1. Time seems to be involved in some sort of conspiracy against us doing Ramadan

Sure, it seems like a pain to close the fast at 5 in the morning but the real struggle is realizing that sunset isn’t till 8:15. Fifteen hours can seem close to an eternity especially in the last few hours before sunset when the sole purpose of existence seems to be staring at the clock and wondering why it seems frozen. Of course, then we get reminded of how some countries have 22-hour long fasts and we get to be grateful we live in Houston, which has relatively normal timings.

2. Food becomes even more important than usual

I don’t know if it’s the fact that starving stomachs thrive on any talk of food or just a cultural hand-me-down but food is even more a topic of conversation than usual. If we aren’t thinking of what to make for Iftari (the meal that breaks the fast) we’re actually making it. This may be the month of fasting, but it’s also the month of samosas, kababs, rising cholesterol levels and a kick to healthy habits.

3. There is no such thing as a proper time to sleep anymore

The days I manage to get an hour of sleep before I have to wake up again is still something of a miracle. And my power naps have become frighteningly odd and frequent. I can grab a 20-minute power nap at six in the afternoon and be down for another one an hour later. And never mind the sleep of the dead we all sleep after we close our fast. I swear, I haven’t neglected my alarm clock this much in years — I’d be better off not setting it because when I sleep after sunrise, I don’t plan on answering to anyone for at least the next seven hours.

4. You’re forced to remember that not everyone in the world is fasting — or even understands the concept

“So you can’t eat? Like at all? Or even drink water? Dude, how are you alive?” Ah, there’s the killer question. The way I see it, there are two ways to answer that: either I’m actually a camel-human hybrid glamoured to look like a person or I was born with a miraculous anatomy as a sign from above — whichever one makes you happier. And of course, it’s easy to go around carrying a grudge at random strangers because you see them having lunch or drinking water and you think, “Respect the fasting people, you uncouth oaf!” Really though, that’s just hunger making me hangry.
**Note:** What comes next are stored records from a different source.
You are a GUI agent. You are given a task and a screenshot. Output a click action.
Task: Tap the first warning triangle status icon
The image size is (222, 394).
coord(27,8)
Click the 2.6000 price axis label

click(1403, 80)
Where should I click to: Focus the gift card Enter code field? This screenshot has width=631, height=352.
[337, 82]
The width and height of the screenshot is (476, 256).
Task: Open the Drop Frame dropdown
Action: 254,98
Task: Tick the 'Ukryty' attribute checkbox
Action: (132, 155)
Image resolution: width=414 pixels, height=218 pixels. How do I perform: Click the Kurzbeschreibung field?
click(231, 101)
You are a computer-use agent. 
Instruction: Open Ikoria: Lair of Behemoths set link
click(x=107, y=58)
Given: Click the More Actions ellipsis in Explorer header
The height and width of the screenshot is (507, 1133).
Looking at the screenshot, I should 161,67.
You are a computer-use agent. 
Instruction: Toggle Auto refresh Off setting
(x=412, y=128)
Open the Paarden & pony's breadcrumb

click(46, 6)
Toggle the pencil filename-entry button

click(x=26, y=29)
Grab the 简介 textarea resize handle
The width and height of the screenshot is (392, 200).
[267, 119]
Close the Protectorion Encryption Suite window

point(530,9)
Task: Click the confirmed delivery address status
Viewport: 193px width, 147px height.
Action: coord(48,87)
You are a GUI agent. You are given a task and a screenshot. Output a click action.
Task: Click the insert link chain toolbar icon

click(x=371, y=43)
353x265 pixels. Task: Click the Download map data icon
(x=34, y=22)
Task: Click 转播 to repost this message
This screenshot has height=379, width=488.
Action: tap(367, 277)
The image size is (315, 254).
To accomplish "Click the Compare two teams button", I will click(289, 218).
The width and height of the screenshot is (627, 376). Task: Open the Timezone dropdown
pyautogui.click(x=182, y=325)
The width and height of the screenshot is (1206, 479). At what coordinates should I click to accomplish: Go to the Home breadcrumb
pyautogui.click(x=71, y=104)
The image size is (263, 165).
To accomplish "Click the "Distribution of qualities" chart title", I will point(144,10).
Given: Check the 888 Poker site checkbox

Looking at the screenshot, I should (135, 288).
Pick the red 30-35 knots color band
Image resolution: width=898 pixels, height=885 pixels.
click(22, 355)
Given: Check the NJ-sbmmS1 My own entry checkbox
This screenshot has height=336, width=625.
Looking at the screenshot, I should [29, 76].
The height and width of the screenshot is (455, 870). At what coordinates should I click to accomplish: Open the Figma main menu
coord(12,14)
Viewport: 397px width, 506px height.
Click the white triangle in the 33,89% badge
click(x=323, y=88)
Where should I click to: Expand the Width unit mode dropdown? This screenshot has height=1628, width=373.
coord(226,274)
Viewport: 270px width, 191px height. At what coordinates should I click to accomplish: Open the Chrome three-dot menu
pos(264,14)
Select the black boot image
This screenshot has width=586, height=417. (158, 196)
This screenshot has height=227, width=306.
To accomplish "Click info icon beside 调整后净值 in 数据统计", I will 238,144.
5. You try to be healthy and hydrated by chugging down as much water as you can in the morning

I always feel especially satisfied if I’m able to knock out three cups of water before I start my fast in the mornings. In fact, the in the last 15 minutes, our family is devotedly passing around jugs of water as if we plan on embarking on a trip to the desert. I’m not exactly sure how much of that actually sustains us throughout the day though because when I wake up in the morning, I’ve already emptied myself out in about three bathroom trips and feel as thirsty as ever (so maybe the human-camel hybrid isn’t the best self-identification).

6. It’s the one month where everyone reconnects with their royal roots

As if we aren’t bad enough during the rest of the year, during Ramadan we all swagger around as if we’re entitled royalty. Never mind that sleeping in till four in the afternoon is generally a sign of extreme laziness — we’re fasting. And don’t even think about asking anyone to climb the stairs for something — everyone’s fasting. Also, it’s best that you don’t antagonize, tease, hurt, lie, or even accidentally prod a fasting person.

7. We realize that the moon is actually very fickle

We were up till one the tentative night of the moon sighting this month as the entire community battled out whether the moon had been sighted and when the first fast was. The end result — half of Houston was fasting on Wednesday and the other half remained thoroughly convinced that the moon hadn’t been sighted and fasting would start Thursday. The pressure is double as the month ends and everyone tries to decide if Ramadan is over or there’s one more day. It makes you wish the moon would make up its mind and show itself properly if it had any intention of letting itself be sighted because all that confusion is enough to drive a person into confusion. But when we do sight that Eid moon, it's a bittersweet feeling because as much as we all love to par-tay, Ramadan has its own charm and the blessings of this month are always missed.